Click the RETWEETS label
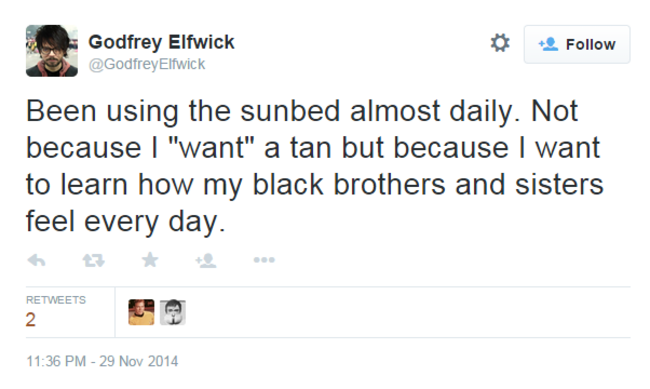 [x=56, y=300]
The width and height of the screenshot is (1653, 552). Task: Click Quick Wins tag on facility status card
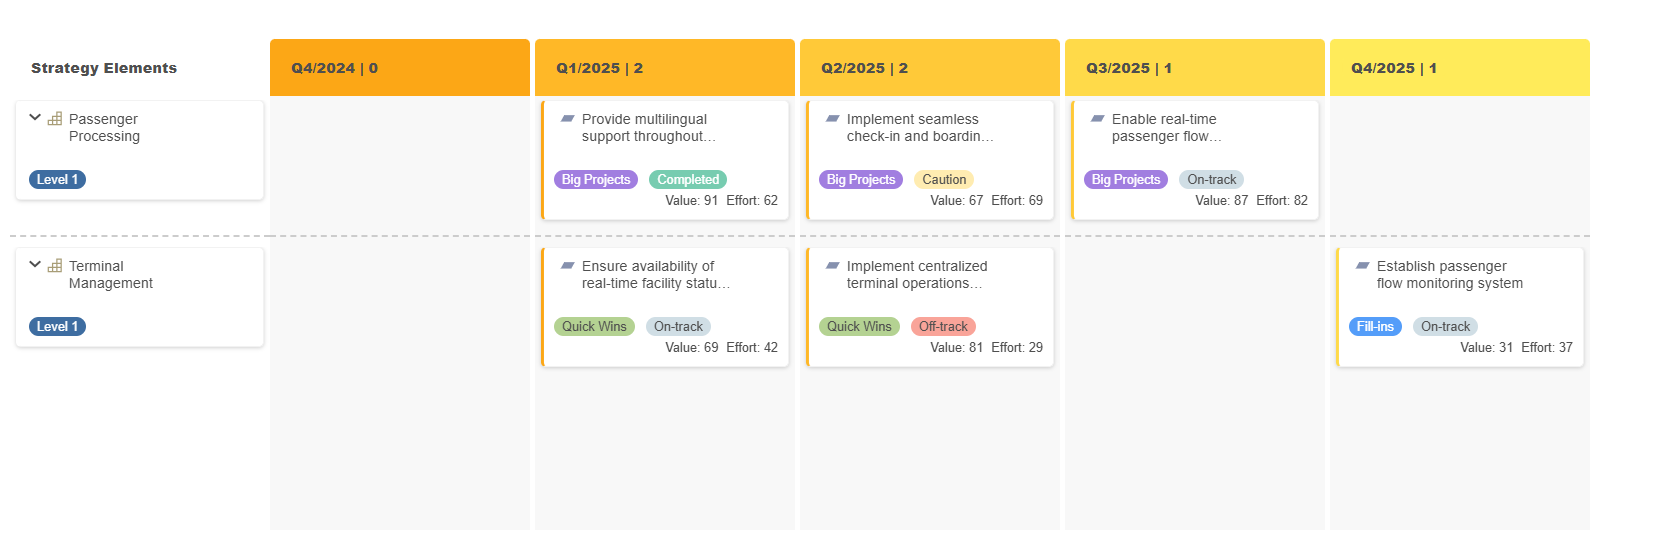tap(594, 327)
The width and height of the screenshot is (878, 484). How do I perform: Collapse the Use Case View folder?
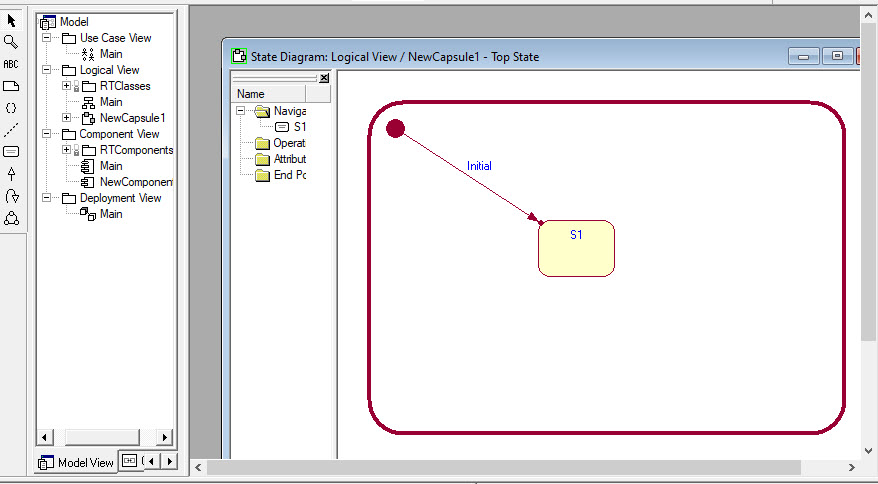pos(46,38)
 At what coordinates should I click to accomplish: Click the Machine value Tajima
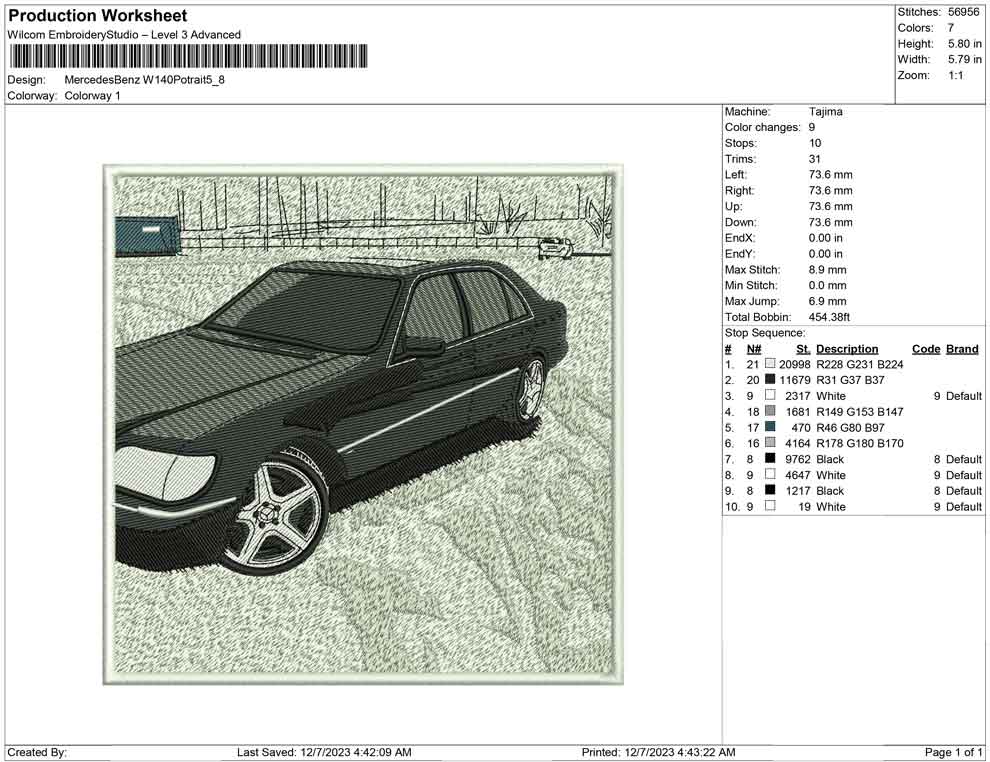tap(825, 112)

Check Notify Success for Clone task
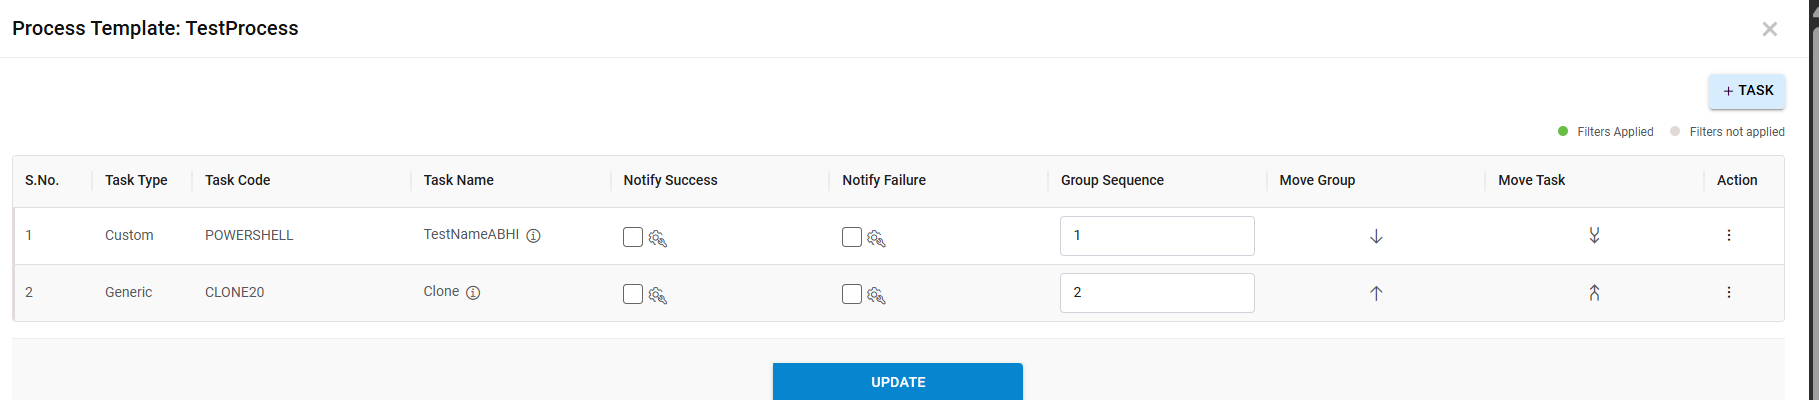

-=-=-=-=-

- Exercise description: With pictures left out, repeat exactly the lines from the one containing "At what coordinates" through the last line of the data above, inclusive, and nothing else.

- Written answer:
 At what coordinates should I click to accomplish: Click the Machine value Tajima
tap(825, 112)

Check Notify Success for Clone task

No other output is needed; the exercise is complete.